EXERCISE TASK
Count the lines of the data below that contain the string "field", with case counting, and reply with only that number.

▬▬▬▬▬▬▬▬▬▬

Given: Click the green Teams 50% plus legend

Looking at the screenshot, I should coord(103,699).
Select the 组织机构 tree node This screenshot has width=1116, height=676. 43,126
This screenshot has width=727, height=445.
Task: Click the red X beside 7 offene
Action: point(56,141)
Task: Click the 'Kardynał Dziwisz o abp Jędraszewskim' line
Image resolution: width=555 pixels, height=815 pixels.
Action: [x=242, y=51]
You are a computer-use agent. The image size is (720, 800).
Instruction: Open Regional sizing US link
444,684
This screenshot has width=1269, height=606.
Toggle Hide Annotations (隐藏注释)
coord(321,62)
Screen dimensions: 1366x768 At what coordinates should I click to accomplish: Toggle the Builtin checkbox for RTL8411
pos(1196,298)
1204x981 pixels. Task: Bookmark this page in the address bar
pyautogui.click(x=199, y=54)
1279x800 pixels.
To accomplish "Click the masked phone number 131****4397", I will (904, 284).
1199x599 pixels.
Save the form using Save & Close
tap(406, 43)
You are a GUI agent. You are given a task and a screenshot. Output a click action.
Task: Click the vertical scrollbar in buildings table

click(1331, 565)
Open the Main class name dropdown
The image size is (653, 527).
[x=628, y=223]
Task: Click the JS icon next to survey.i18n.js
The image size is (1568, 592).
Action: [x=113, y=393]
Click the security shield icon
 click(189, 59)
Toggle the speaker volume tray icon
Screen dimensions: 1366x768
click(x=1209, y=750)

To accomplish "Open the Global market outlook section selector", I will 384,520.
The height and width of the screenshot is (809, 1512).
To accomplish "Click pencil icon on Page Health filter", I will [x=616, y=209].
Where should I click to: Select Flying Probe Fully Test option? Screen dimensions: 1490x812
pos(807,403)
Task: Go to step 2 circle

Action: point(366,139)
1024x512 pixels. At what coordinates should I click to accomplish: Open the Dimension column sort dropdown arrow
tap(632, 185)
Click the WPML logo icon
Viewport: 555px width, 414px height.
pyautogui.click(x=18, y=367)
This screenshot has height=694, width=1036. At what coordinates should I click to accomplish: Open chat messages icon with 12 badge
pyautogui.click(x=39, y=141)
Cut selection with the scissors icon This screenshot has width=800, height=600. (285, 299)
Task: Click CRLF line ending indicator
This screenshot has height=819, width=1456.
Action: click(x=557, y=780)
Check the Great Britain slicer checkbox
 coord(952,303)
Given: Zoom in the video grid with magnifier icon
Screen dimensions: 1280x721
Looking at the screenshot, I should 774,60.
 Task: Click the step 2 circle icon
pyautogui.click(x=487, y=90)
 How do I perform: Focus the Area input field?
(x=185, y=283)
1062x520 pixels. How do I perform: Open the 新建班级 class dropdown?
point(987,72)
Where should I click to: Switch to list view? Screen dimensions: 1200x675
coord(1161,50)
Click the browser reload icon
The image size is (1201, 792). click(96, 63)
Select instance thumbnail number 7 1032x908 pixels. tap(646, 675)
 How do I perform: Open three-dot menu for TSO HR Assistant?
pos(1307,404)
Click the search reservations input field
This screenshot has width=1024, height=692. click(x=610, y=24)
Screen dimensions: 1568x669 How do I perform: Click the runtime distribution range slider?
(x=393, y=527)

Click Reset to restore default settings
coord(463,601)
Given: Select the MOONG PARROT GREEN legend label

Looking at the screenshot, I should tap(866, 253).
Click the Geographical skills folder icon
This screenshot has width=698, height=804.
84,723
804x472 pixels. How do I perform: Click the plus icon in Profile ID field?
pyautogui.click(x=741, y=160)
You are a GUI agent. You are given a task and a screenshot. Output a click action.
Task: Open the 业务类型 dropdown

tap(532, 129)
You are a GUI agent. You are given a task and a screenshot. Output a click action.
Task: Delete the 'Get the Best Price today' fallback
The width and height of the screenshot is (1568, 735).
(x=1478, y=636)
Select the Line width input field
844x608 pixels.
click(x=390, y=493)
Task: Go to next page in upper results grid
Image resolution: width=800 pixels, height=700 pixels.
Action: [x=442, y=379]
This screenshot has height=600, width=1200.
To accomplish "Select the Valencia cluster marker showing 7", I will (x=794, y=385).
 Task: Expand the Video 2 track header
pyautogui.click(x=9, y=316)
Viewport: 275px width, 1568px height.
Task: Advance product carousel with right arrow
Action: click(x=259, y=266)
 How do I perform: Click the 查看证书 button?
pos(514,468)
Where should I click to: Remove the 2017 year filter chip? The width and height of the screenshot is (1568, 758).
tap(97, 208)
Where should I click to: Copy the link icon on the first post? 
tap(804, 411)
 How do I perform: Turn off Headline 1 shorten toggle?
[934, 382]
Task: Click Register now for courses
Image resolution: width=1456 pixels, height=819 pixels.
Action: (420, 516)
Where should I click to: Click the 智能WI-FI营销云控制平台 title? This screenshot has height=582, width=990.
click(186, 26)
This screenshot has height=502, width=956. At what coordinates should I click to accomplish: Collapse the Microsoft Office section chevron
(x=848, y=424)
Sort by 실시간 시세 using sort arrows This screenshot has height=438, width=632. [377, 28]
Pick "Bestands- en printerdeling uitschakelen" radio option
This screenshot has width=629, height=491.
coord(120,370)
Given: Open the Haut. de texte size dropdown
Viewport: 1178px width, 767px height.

▬▬▬▬▬▬▬▬▬▬

IN RESPONSE
4